- _TRECHO DO TEXTO_:
Antes de saber ao certo o significado da palavra professora, Lídia Tonioli Marques já sabia que era essa a sua vocação profissional. Com fama de disciplinadora, ela atravessou gerações ensinando o bê-á-bá a milhares de jovens de Gaspar.
Aos 16 anos, Lídia se formou no Estudo Complementar – o equivalente a 6ª série do ensino fundamental. Na época, era o máximo que oferecia o ensino de Gaspar. Os jovens que pretendessem continuar estudando deveriam ir para colégios de Blumenau, e isso nem sempre era possível para as famílias gasparenses. Em 1947, ano em que concluiu os estudos em Gaspar, Lídia recebeu o convite para lecionar – ela sempre foi uma das melhores alunas da turma. A sua mãe, no entanto, a achava muito jovem para enfrentar o desafio de uma sala de aula. No ano seguinte, próximo de completar 17 anos, Lídia decidiu enfim assumir a sua vocação. Com o consentimento da mãe, iniciou na profissão de educadora. “O que é para ser nosso sempre chega”, costuma dizer a professora aposentada.
Lídia nasceu no bairro Gasparinho, mas cresceu na acanhada e distante localidade do Coral das Minas, no bairro Gaspar Grande. Era de família pobre, e desde cedo mostrou inteligência e vontade de aprender. Hoje, aos 77 anos, é um senhora lúcida e disposta, só não lembra, às vezes, o nome das escolas onde lecionou porque muitas mudaram de nome e outras não existem mais. A professora começou a lecionar na Escola Municipal Desvio Estrada Brusque (atual Ervino Venturi), no bairro Margem Esquerda.
Ela permaneceu por mais de 18 anos lecionando no educandário, e desta vez a memória não falha ao lembrar da primeira vez que pisou na sala para ensinar. Embora muito jovem, Lídia foi bem recebida pelos alunos. Casada com o português Fernando da Costa Marques e grávida do primeiro filho, ela recorda que a comunidade construiu uma casa para o casal em frente à escola para que não parasse de lecionar. Essa relação com a comunidade foi sempre muito próxima, e isto até hoje a emociona.
“Hoje, muita coisa mudou”, compara Lídia à época em que era professora. Ela conta que os alunos, com idades entre 7 e 8 anos, entravam na escola sem saber sequer pegar em um lápis. “Alfabetizar não era tarefa fácil, era um enorme desafio”, admite a professora. Sem falsa modéstia, ela afirma que sempre foi muito dedicada ao trabalho. “Estudava até a madrugada para estar bem preparada para o dia seguinte, queria ensinar tudo e sempre mais aos meus alunos”, conta. Lídia lecionou História, Geografia, Matemática, Religião, Ciências e Língua Portuguesa. Admite sua fama de disciplinadora e que muitos alunos a temiam. Os professores usavam varas na sala de aula, e bater nas crianças desobedientes não era nenhuma agressão ou abuso de poder. “A minha intenção e de outros professores era sempre que todos aprendessem e fossem obedientes”, justifica Lídia.

- _ENUNCIADO A_: Segundo o texto sobre Lídia Tonioli Marques, em que ano ela concluiu os estudos em Gaspar?
- _ENUNCIADO B_: Transcreva fielmente o trecho do texto sobre Lídia Tonioli Marques que vai de "Antes de saber" até "jovens de Gaspar.", incluindo essas palavras.

Dados registrados
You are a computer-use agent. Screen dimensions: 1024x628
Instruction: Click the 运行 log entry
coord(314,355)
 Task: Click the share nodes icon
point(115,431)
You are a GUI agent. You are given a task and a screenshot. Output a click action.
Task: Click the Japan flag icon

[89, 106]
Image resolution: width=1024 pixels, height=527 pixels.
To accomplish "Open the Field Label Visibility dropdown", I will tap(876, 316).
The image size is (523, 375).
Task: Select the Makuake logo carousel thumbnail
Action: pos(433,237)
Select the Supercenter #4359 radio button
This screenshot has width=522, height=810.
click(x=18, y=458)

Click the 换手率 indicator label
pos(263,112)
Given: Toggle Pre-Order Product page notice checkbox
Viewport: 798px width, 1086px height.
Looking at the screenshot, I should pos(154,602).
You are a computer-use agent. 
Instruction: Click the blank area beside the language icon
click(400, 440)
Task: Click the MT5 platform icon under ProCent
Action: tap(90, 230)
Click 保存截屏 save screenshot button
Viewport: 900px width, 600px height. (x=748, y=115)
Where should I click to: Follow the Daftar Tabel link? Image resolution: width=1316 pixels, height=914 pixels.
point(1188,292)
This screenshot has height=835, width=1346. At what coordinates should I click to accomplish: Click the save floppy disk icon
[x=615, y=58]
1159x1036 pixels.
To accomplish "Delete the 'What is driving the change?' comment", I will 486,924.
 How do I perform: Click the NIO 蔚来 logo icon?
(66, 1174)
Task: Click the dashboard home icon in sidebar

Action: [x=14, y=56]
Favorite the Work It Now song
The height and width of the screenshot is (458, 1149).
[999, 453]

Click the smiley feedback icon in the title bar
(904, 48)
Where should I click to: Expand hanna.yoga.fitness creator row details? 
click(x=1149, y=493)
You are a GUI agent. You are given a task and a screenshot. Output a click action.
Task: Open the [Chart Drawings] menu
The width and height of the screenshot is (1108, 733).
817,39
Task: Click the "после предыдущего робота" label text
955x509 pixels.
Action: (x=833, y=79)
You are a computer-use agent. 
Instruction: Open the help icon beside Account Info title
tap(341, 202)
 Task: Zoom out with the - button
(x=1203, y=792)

- _RESULTADO DA TAREFA A_: Em 1947.

- _RESULTADO DA TAREFA B_:
Antes de saber ao certo o significado da palavra professora, Lídia Tonioli Marques já sabia que era essa a sua vocação profissional. Com fama de disciplinadora, ela atravessou gerações ensinando o bê-á-bá a milhares de jovens de Gaspar.